WHAT TO PRODUCE — Find the line with "Instruction: Switch to" in the entries below, then output every line from it down to the line with "Click the 'It is recommended' paragraph", exactly and with no pictures.

DATA FOR THIS EXERCISE Block Start

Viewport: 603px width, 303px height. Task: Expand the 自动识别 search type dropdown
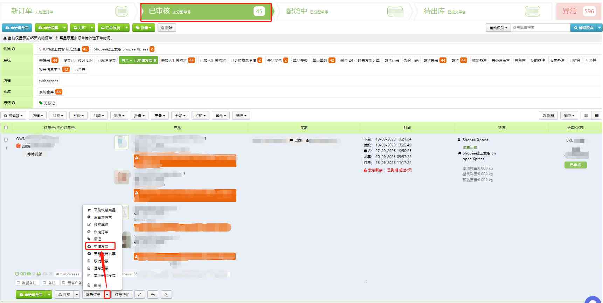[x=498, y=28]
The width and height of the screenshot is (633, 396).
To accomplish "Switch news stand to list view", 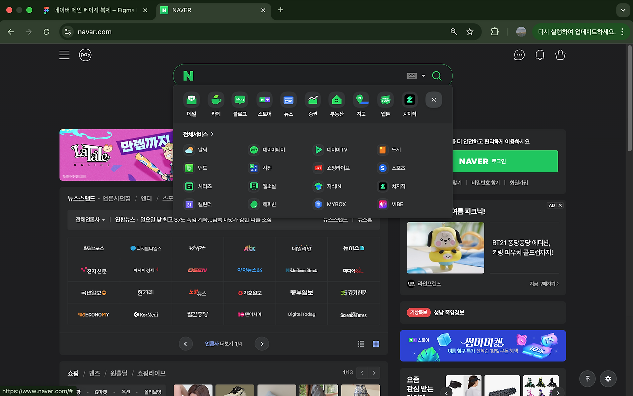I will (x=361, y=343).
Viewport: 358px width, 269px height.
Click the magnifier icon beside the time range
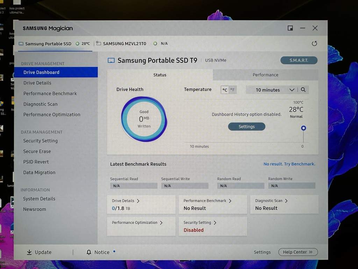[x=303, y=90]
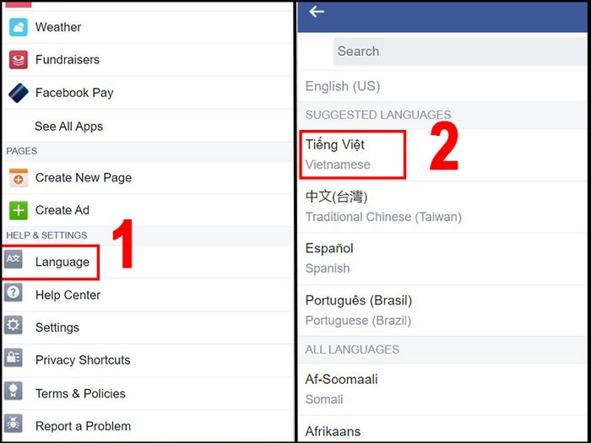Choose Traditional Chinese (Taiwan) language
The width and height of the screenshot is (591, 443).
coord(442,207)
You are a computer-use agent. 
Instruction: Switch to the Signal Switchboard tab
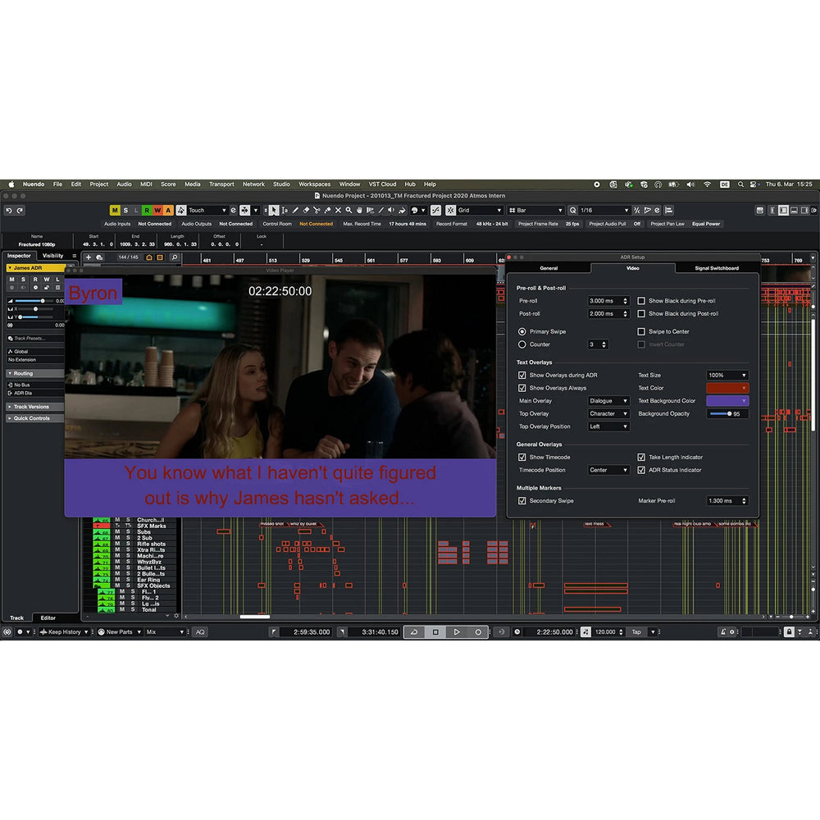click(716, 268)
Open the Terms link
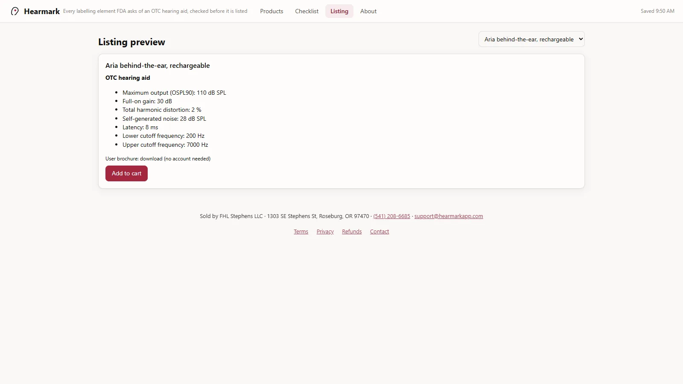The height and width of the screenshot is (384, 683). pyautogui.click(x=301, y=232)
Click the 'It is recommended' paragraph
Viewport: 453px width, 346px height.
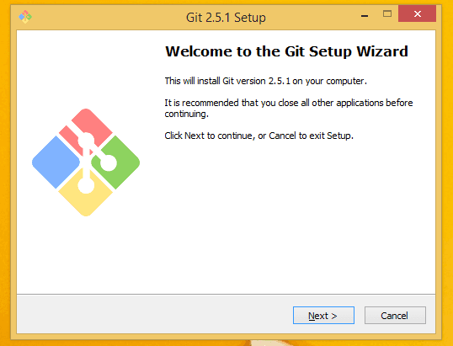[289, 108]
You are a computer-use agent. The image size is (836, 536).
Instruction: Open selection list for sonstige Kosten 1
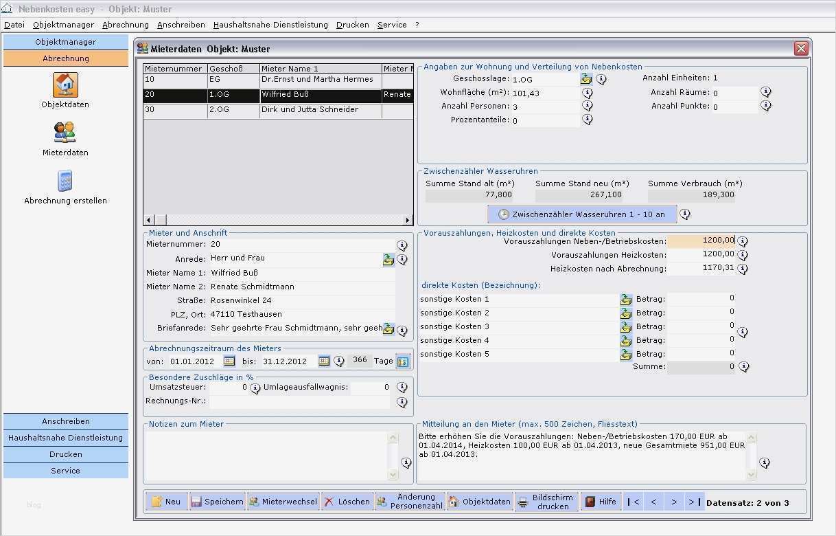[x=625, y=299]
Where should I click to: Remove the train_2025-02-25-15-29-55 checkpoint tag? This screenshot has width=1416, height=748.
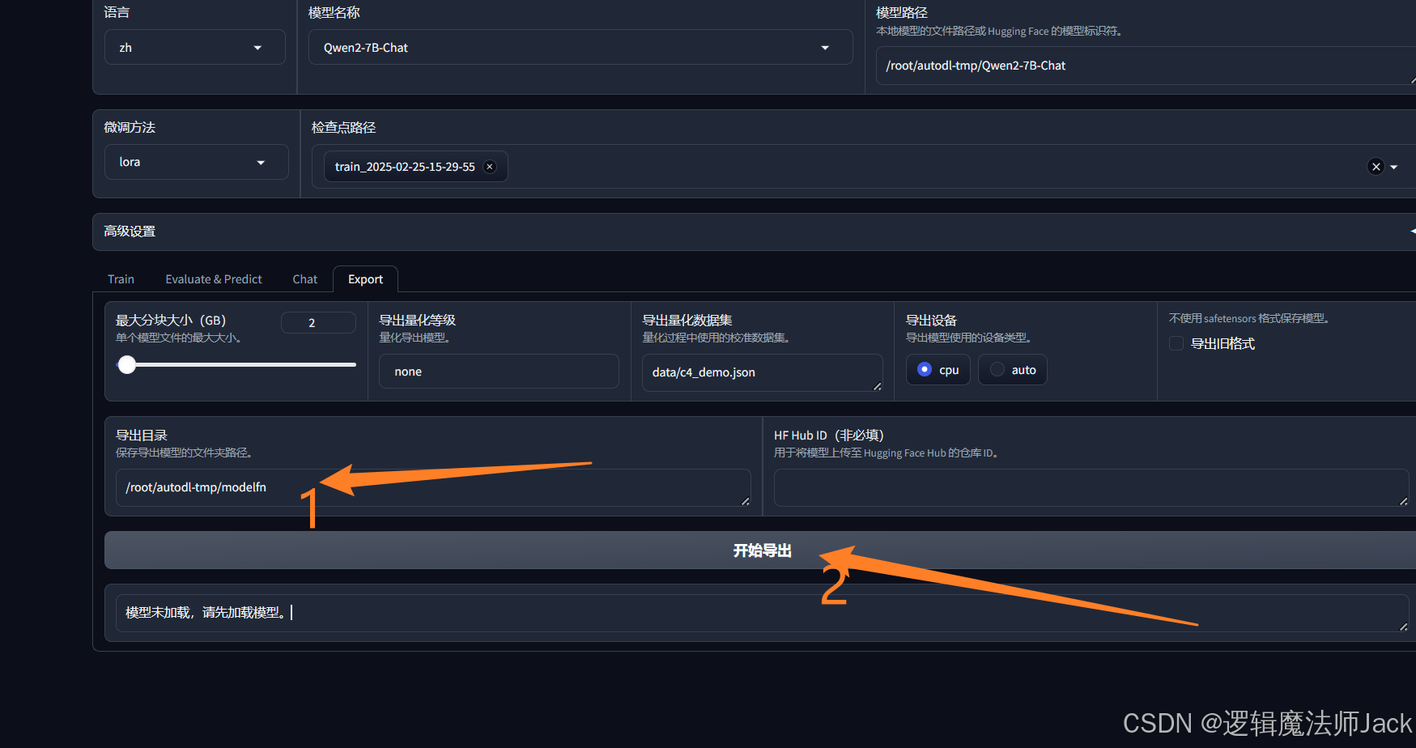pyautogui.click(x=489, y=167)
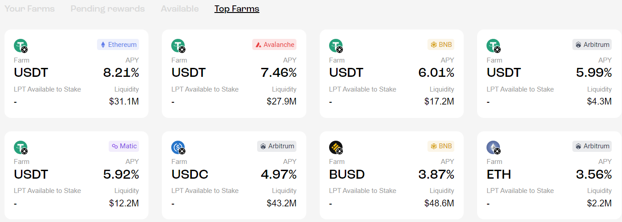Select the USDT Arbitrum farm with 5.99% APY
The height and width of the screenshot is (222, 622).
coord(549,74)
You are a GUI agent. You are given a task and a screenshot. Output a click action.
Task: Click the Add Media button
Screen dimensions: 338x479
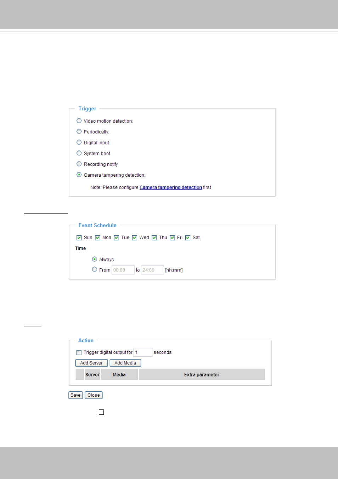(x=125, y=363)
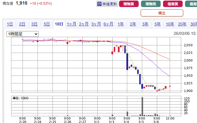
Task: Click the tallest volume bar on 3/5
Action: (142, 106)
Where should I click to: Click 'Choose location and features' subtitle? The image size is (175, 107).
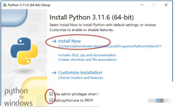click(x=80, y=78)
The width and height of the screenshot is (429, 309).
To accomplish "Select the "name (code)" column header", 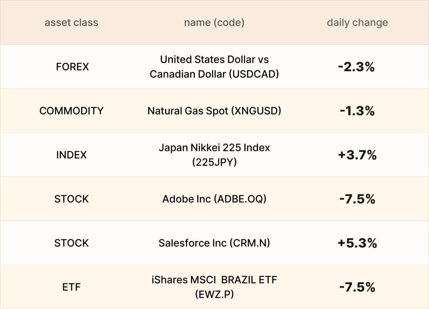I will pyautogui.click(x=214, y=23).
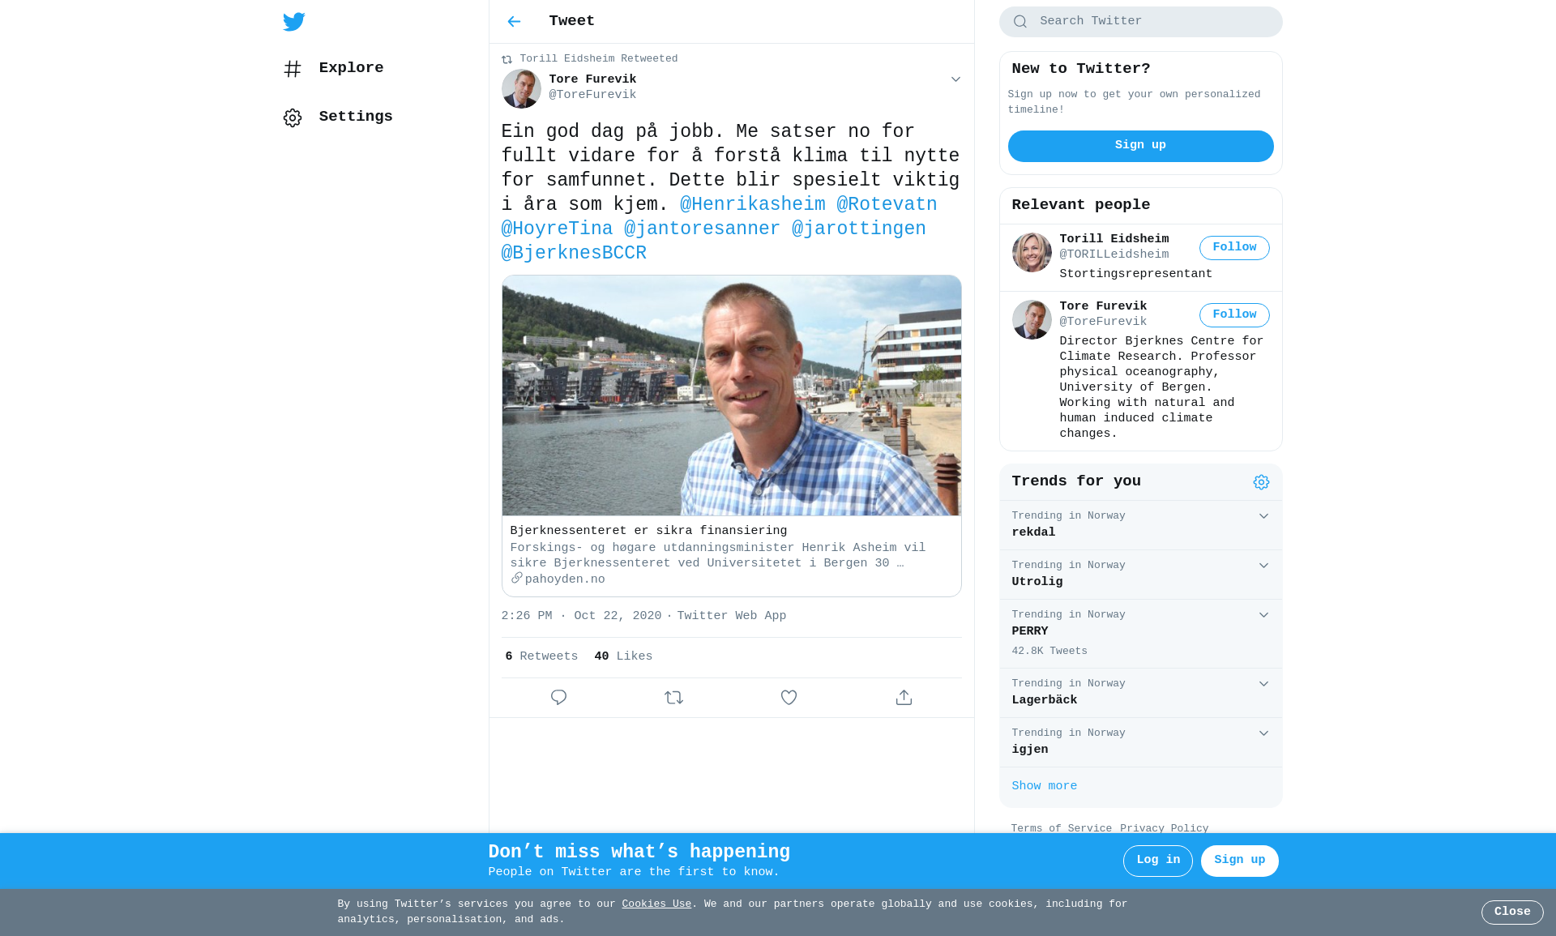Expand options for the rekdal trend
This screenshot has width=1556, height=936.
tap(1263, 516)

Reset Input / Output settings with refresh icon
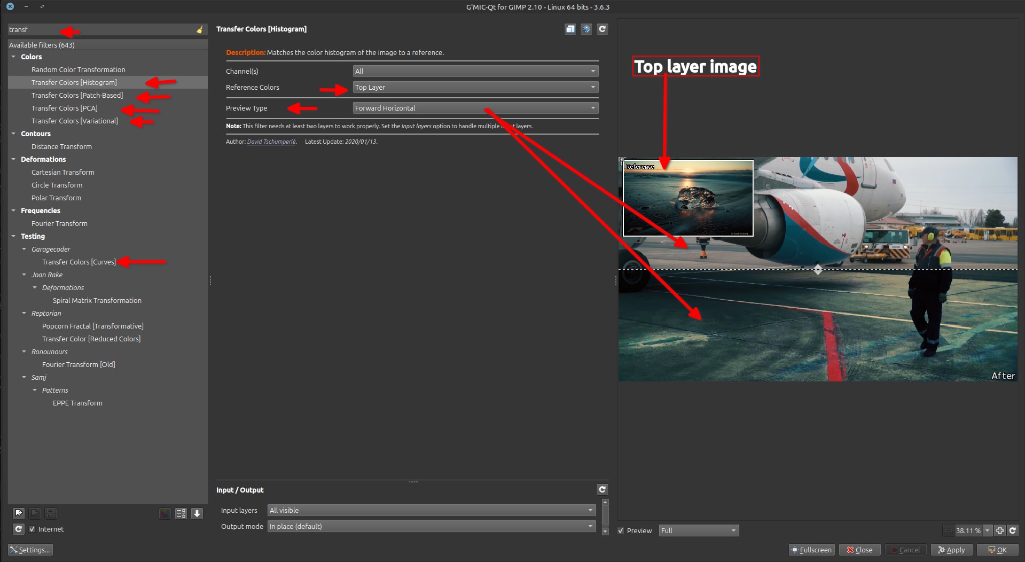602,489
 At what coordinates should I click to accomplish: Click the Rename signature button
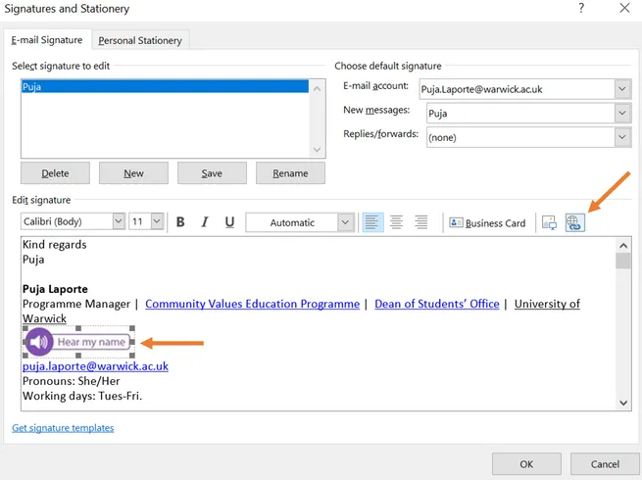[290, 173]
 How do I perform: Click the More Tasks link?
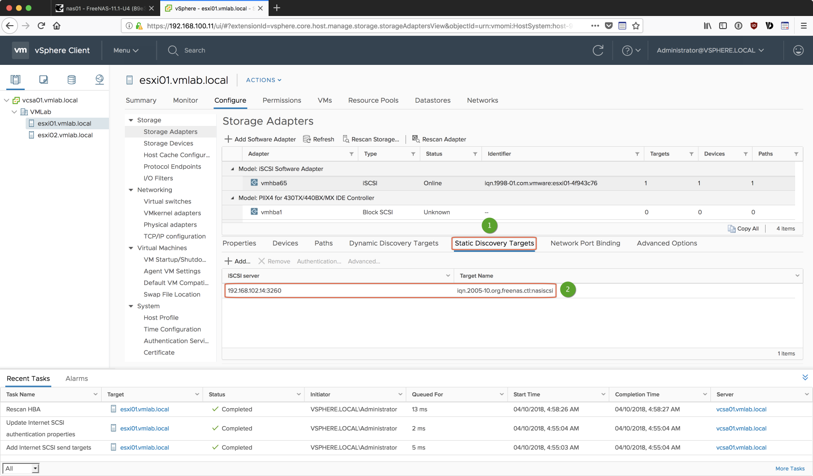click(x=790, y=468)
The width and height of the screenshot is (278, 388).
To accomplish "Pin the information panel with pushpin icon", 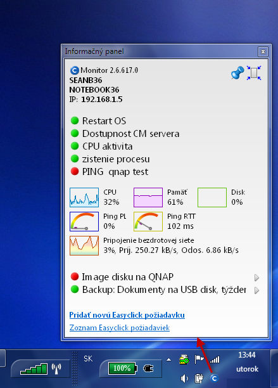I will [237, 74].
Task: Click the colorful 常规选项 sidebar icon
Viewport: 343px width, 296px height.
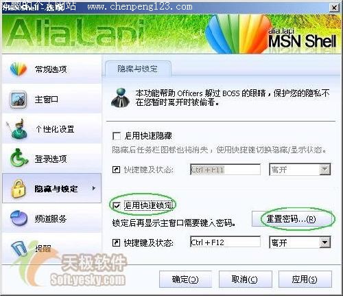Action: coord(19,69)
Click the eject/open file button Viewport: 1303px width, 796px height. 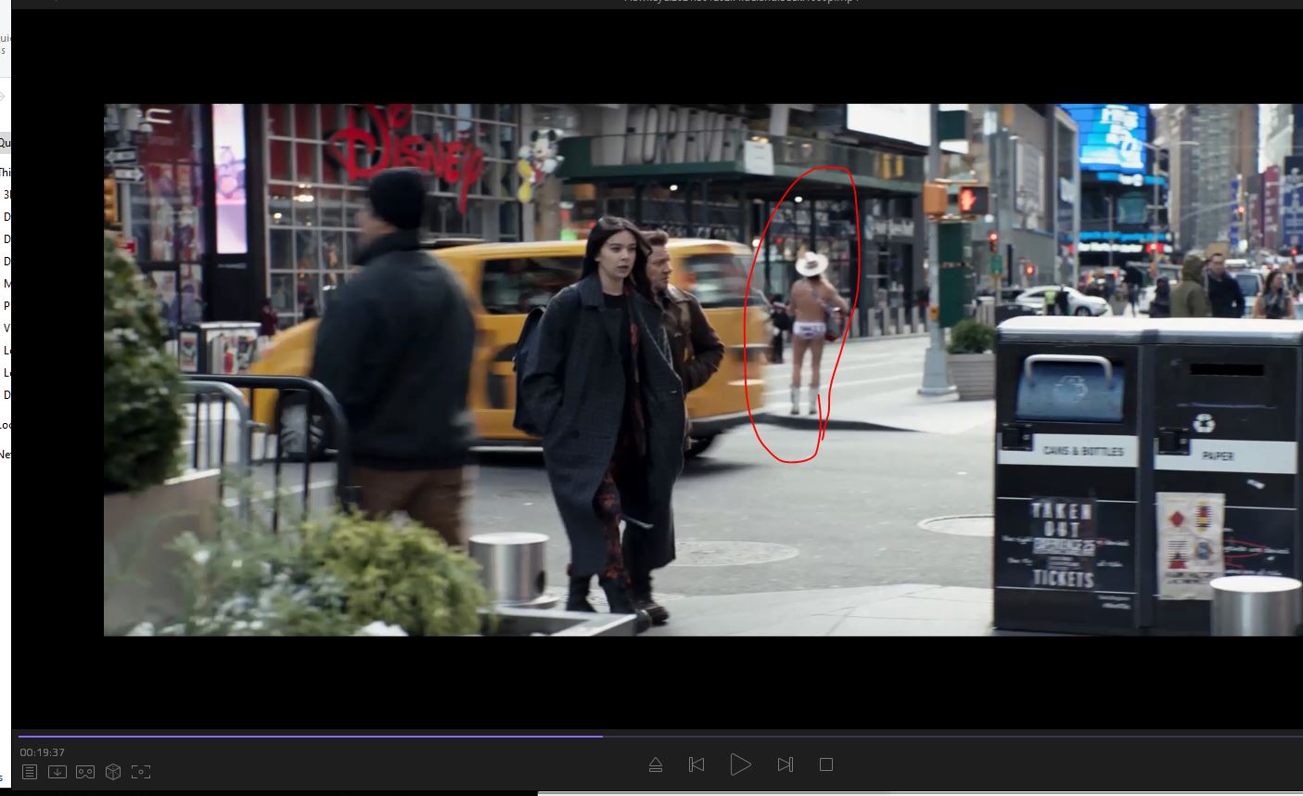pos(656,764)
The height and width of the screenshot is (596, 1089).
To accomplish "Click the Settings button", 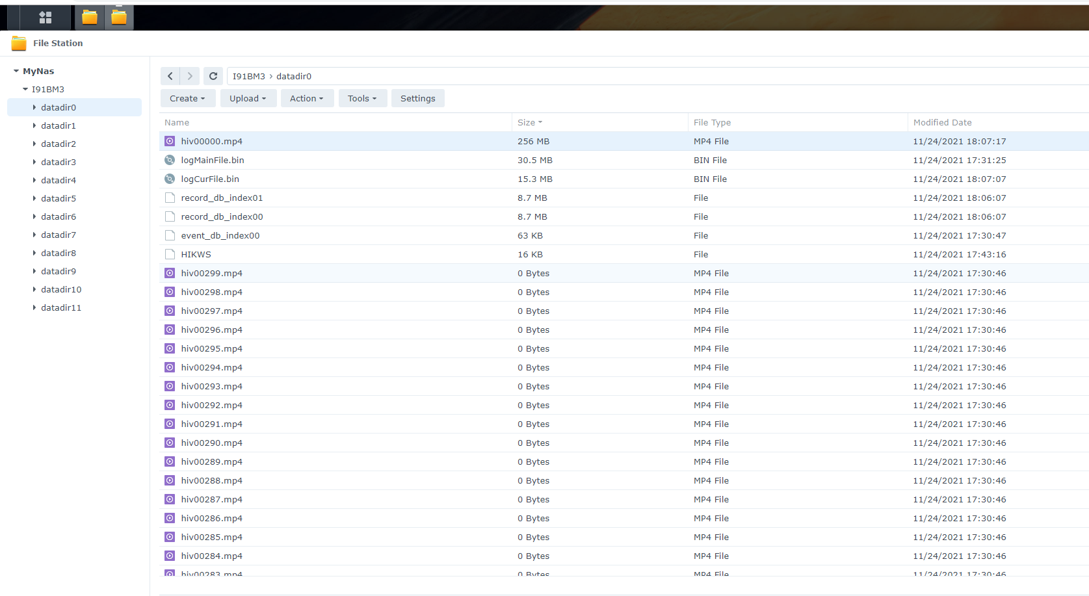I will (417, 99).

DATA FOR THIS EXERCISE Block End

PROBLEM SOLUTION —
Instruction: Switch to the Signal Switchboard tab
click(716, 268)
Open the Terms link
The height and width of the screenshot is (384, 683). pyautogui.click(x=301, y=232)
Click the 'It is recommended' paragraph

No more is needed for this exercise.